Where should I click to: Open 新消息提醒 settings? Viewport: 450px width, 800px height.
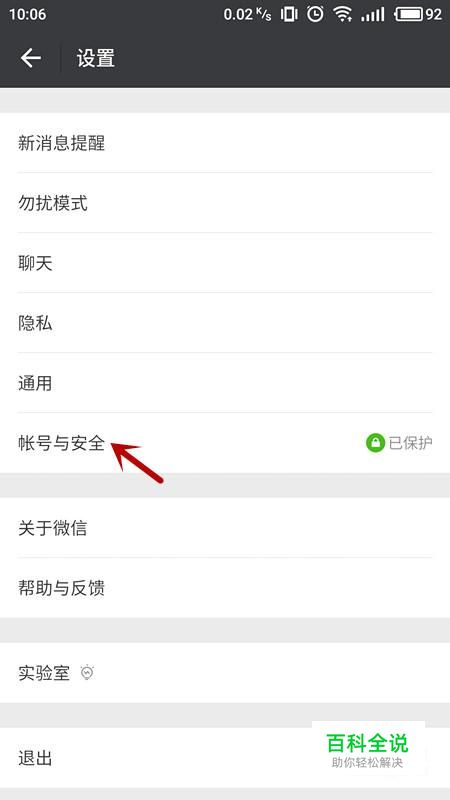(x=225, y=143)
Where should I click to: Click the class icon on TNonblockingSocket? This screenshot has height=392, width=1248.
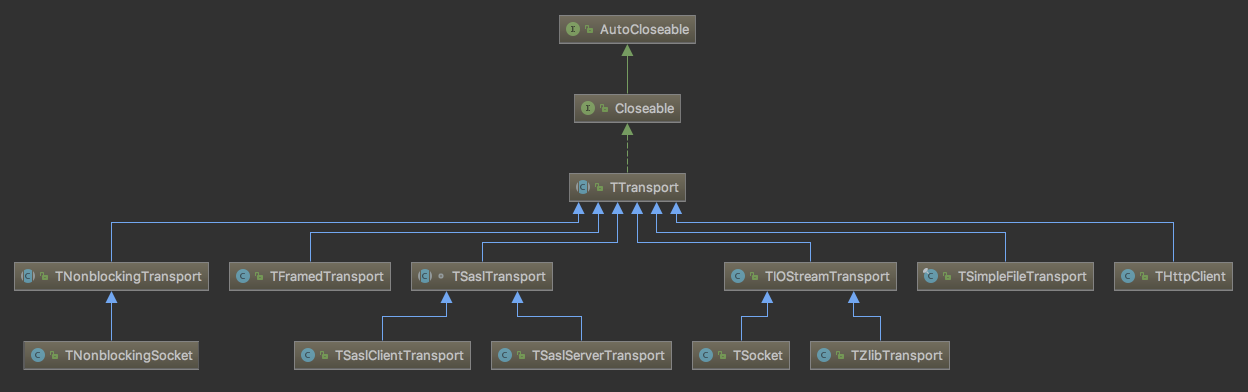coord(38,354)
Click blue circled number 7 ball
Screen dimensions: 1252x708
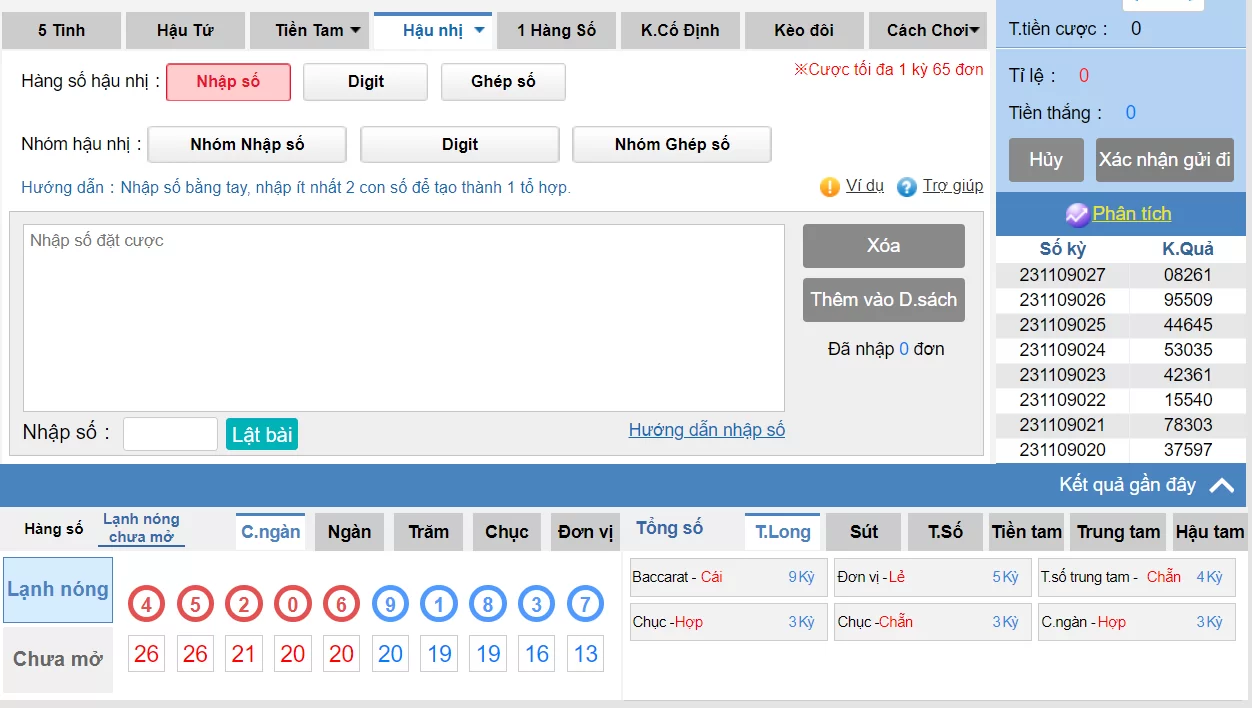[585, 604]
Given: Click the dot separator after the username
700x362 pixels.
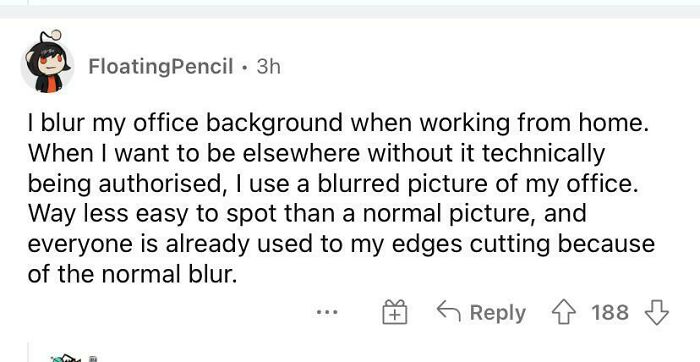Looking at the screenshot, I should (245, 67).
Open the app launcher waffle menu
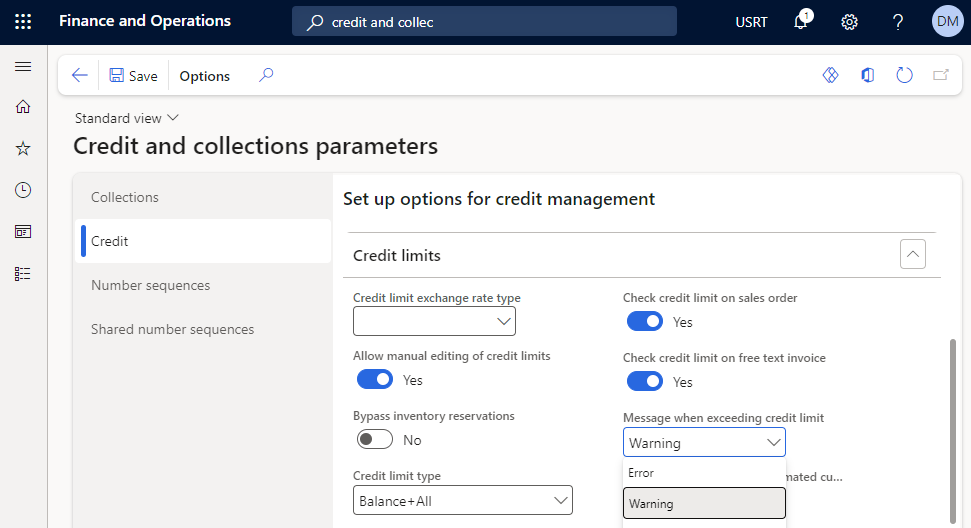Screen dimensions: 971x528 tap(23, 21)
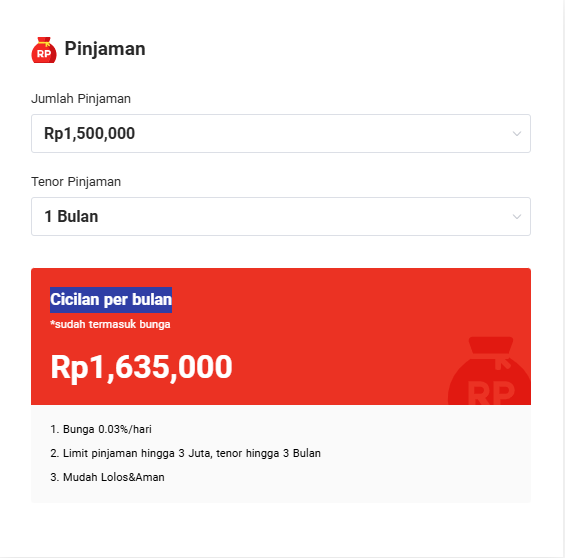Open the Jumlah Pinjaman dropdown chevron
This screenshot has width=565, height=558.
point(517,134)
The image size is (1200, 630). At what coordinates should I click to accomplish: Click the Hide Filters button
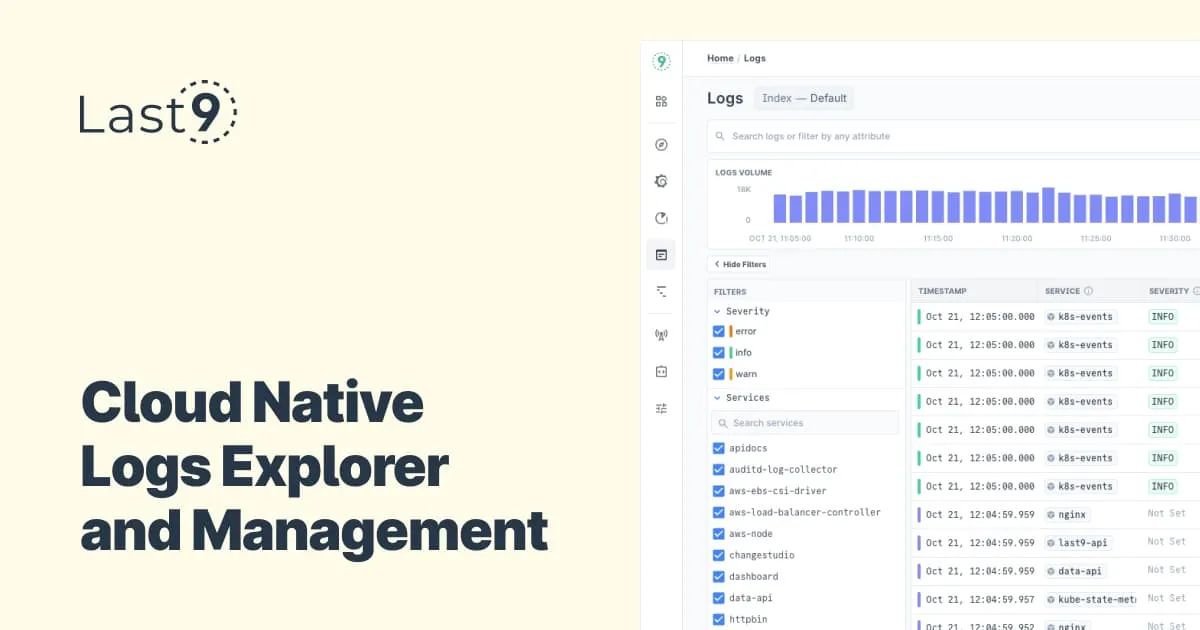[x=739, y=264]
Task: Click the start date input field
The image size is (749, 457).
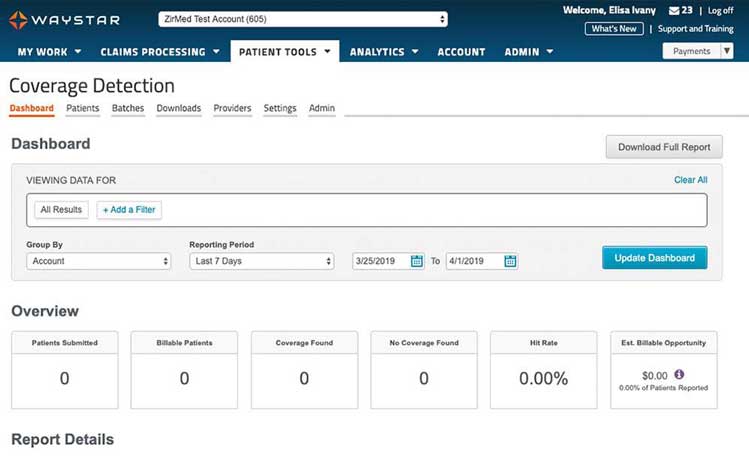Action: [379, 261]
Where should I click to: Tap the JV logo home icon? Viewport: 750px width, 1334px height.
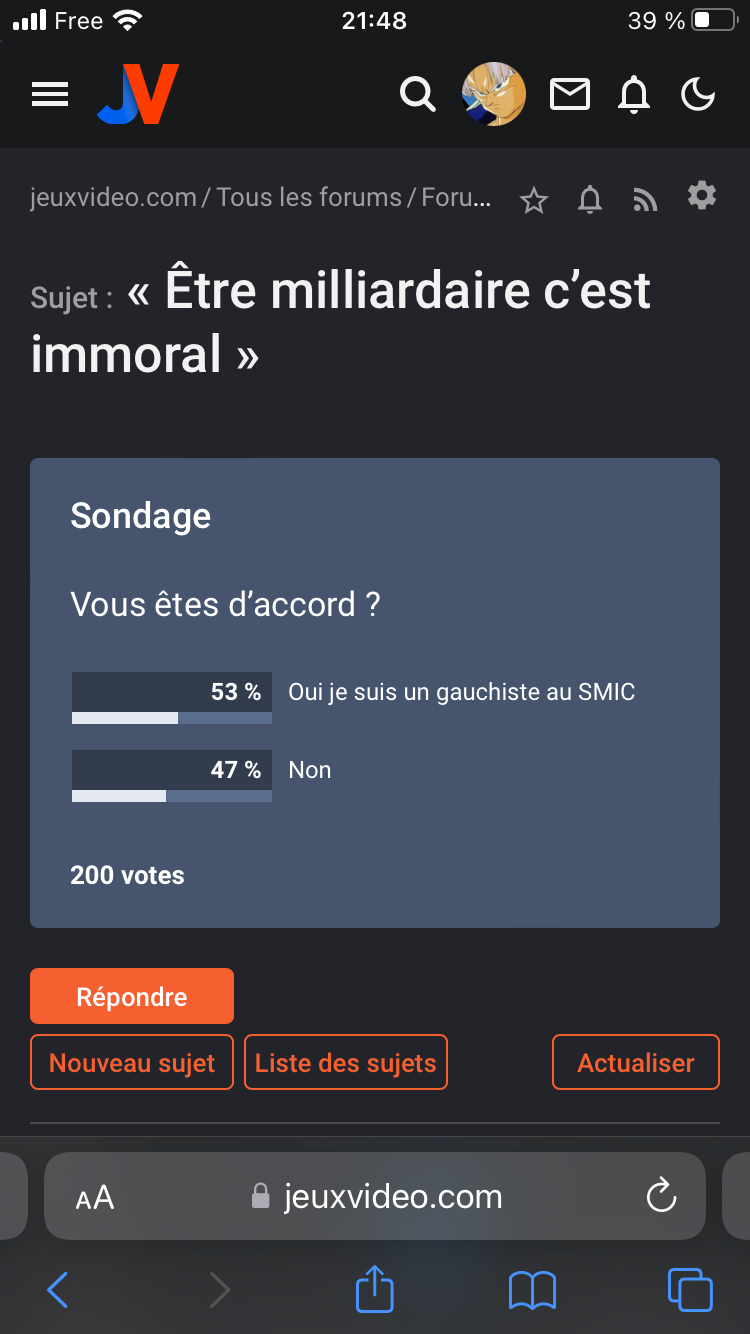click(x=138, y=94)
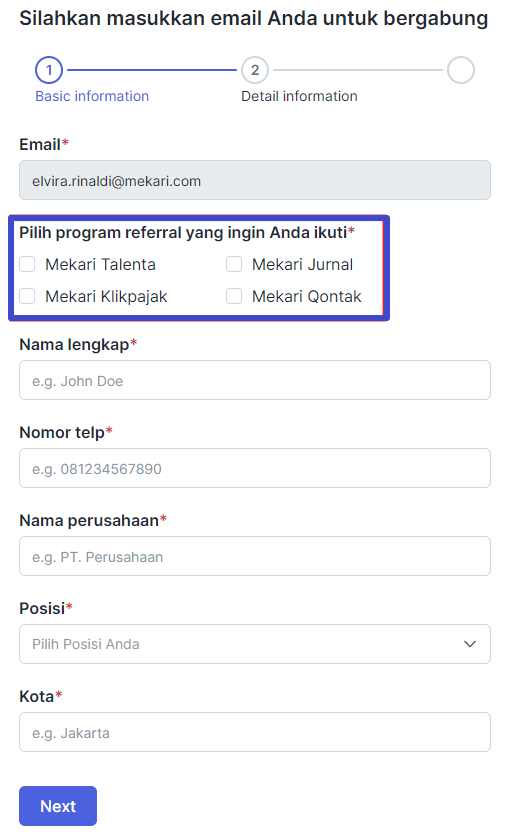Tick the Mekari Talenta checkbox
The width and height of the screenshot is (517, 832).
tap(27, 264)
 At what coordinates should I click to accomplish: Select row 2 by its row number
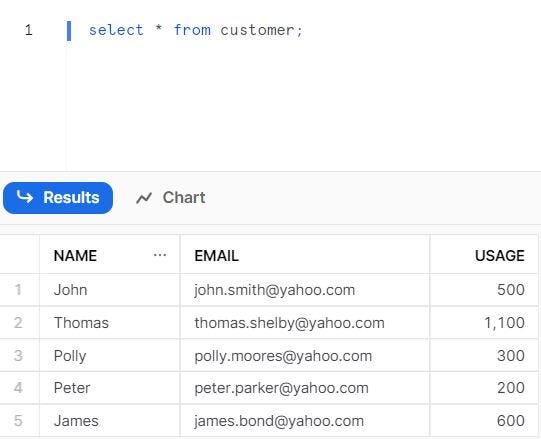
********
WORK REQUIRED - All entries above must be printed again verbatim, with images excluded.

EXERCISE RESPONSE -
Where should I click to: Open 新消息提醒 settings? Viewport: 450px width, 800px height.
(x=225, y=143)
Where should I click to: Click the class icon on TNonblockingSocket? This screenshot has height=392, width=1248.
coord(38,354)
Click blue circled number 7 ball
Screen dimensions: 1252x708
[585, 604]
Given: Click the dot separator after the username
700x362 pixels.
Looking at the screenshot, I should (245, 67).
Open the app launcher waffle menu
Screen dimensions: 971x528 tap(23, 21)
Open the Jumlah Pinjaman dropdown chevron
This screenshot has width=565, height=558.
point(517,134)
The image size is (1200, 630). At what coordinates should I click to accomplish: Click the Hide Filters button
[x=739, y=264]
Task: Click the start date input field
The image size is (749, 457).
Action: [379, 261]
Where should I click to: Tap the JV logo home icon? Viewport: 750px width, 1334px height.
click(x=138, y=94)
Tick the Mekari Talenta checkbox
The width and height of the screenshot is (517, 832).
tap(27, 264)
 At what coordinates should I click to accomplish: Select row 2 by its row number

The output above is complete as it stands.